These functions were born out of need to parse large SQL dumps from breached databases and extract meaningful data. Added a few more functions to deal with multiple SQL dump types (dirty and badly formatted ones included), and convert Excel files, HTML tables and "pretty printed" tables to CSV. Also added functions to clean the CSVs once they have been created in order to get rid of "useless" data. For each conversion option you can convert single file, folder of files, or do recursive search that will convert all files in all subfolders.
Script has been tested to work flawlessly on over 5k SQL dumps to date. The only constraint is memory on your PC as at the moment script reads results of each table to memory before dumping to CSV. So will work fine for large file with many tables BUT if you have 10gb+ file with just one file, may choke. Can easily modify script to output table line by line. Will prob upload new version that does that eventually.
Will take pretty much any SQL dump you can throw at it and convert the dump to a CSV. Will work on dumps regardless if entries are line separated, if there are no proper tables, or on files without field values, etc. If it is proper SQL dump with tables, the parser will first run through the file and identify any tables present. It will then produce a simple GUI from which you can select the tables you want to grab with the most "promising" ones listed at the top:
NOTE: If it looks like proper SQL table with "create table" and "insert" statements and Parser can't find the tables, more often than not, your file is UTF16 encoded. Either force script to open with UT16 encoding or just save file as "utf8" then rerun script.
You also have the option to automatically grab all tables in a SQL file by adding the "dumpall" flag. If there is only one table found in the dump, script will just automatically begin dumping that table. Tables that have fields like "email","username","ipaddress" etc. will be seperated into folder called "good ones", in case you plan on dumping thousands of tables at a time.
- can convert every sheet in Excel file to seperate CSV sheets
- converts HTML tables to CSVs
- converts "pretty tables" to CSV, e.g. these guys
+-----------+------+------------+-----------------+
| City name | Area | Population | Annual Rainfall |
+-----------+------+------------+-----------------+
| Adelaide | 1295 | 1158259 | 600.5 |
| Brisbane | 5905 | 1857594 | 1146.4 |
+-----------+------+------------+-----------------+
If you just want to extract email addresses from the file you can do that too with the extractemailsonly flag. Can also choose to just extract emails from the file if you like.

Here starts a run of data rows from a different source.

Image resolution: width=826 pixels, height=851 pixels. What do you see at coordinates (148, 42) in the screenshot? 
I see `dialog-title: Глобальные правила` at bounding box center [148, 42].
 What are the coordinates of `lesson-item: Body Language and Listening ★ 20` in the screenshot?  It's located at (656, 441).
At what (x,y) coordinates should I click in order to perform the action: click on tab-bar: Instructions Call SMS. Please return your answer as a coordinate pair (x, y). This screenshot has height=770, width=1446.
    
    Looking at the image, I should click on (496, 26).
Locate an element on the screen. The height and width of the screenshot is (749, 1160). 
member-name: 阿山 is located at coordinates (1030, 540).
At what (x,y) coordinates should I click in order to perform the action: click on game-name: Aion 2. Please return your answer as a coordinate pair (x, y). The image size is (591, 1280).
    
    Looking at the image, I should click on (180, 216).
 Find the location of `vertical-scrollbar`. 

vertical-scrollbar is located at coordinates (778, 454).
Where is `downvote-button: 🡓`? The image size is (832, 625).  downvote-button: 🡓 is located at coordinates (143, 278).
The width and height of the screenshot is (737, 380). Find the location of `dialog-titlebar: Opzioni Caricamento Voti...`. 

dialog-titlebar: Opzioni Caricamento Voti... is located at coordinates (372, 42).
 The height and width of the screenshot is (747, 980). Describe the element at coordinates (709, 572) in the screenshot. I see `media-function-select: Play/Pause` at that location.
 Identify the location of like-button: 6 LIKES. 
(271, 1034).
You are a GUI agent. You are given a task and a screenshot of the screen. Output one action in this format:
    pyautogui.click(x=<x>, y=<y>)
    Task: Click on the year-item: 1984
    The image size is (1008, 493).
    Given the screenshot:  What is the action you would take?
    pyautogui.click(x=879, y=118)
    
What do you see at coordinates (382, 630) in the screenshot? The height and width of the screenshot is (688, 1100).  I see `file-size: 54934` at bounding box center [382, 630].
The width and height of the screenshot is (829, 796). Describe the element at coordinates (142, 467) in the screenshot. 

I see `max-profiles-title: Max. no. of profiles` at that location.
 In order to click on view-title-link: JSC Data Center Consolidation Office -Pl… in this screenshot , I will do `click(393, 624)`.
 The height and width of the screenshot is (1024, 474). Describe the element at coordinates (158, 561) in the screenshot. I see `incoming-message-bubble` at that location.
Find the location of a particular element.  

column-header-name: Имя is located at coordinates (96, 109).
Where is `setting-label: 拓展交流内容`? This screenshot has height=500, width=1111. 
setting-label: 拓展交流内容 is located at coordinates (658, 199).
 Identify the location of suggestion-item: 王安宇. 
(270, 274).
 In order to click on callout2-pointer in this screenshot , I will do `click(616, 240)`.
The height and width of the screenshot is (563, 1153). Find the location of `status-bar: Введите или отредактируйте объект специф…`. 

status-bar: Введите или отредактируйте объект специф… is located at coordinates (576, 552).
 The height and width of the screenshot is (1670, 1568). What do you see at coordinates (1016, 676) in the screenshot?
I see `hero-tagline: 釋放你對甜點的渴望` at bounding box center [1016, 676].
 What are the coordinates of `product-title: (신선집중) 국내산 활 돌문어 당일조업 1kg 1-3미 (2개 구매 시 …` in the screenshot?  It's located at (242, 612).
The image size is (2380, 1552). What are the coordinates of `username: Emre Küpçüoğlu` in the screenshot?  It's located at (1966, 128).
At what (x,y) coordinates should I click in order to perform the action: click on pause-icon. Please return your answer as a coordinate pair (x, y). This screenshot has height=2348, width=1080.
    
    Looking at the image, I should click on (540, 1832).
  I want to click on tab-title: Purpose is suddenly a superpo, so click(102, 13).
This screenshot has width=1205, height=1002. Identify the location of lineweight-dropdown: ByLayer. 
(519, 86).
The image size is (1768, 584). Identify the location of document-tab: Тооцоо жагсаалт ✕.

Added ability to "clean" the resulting CSV files to get rid of useless fields as well as to normalize certain fields. For instance if it identifies date in 5 digit format it will convert to proper date. Or if sees IP address as integer or hex, will convert to IP address in format XXX.XX.XX.X. Add column headers you want to get rid of at top of the script or keep blank. Clean function will also remove duplicate rows and remove columns that are empty.
- Clone or download to machine
- install requirements from file
Note: Tested ONLY on Python 3.7.3 and on Windows 10.
usage: sqlparserplus.py [-h] [--sqlextract] [--emailsonly] [--html]
[--xltocsv] [--pretty] [--dumpall] [--encoding]
[--clean] [--cleandir] [--recursive]
optional arguments:
-h, --help show this help message and exit
--recursive, -r Use to convert/clean files within subfolders
What Do you Want to convert?:
--sqlextract , -s convert SQL file or folder of files to CSV
--emailsonly , -em only extract emails from file
--html , -html convert file with HTML tables to CSVs
--xltocsv , -xl converts each sheet of Excel file to CSV file - throw
in file or folder
--pretty , -pt converts 'pretty table' dump to CSV
SQL Dump Options:
--dumpall, -d grab and convert every table
--encoding, -e add flag if want to specify encoding. Best not to at
first.
Post Processing Options:
--clean , -c clean a CSV
--cleandir , -cd clean a directory of CSVs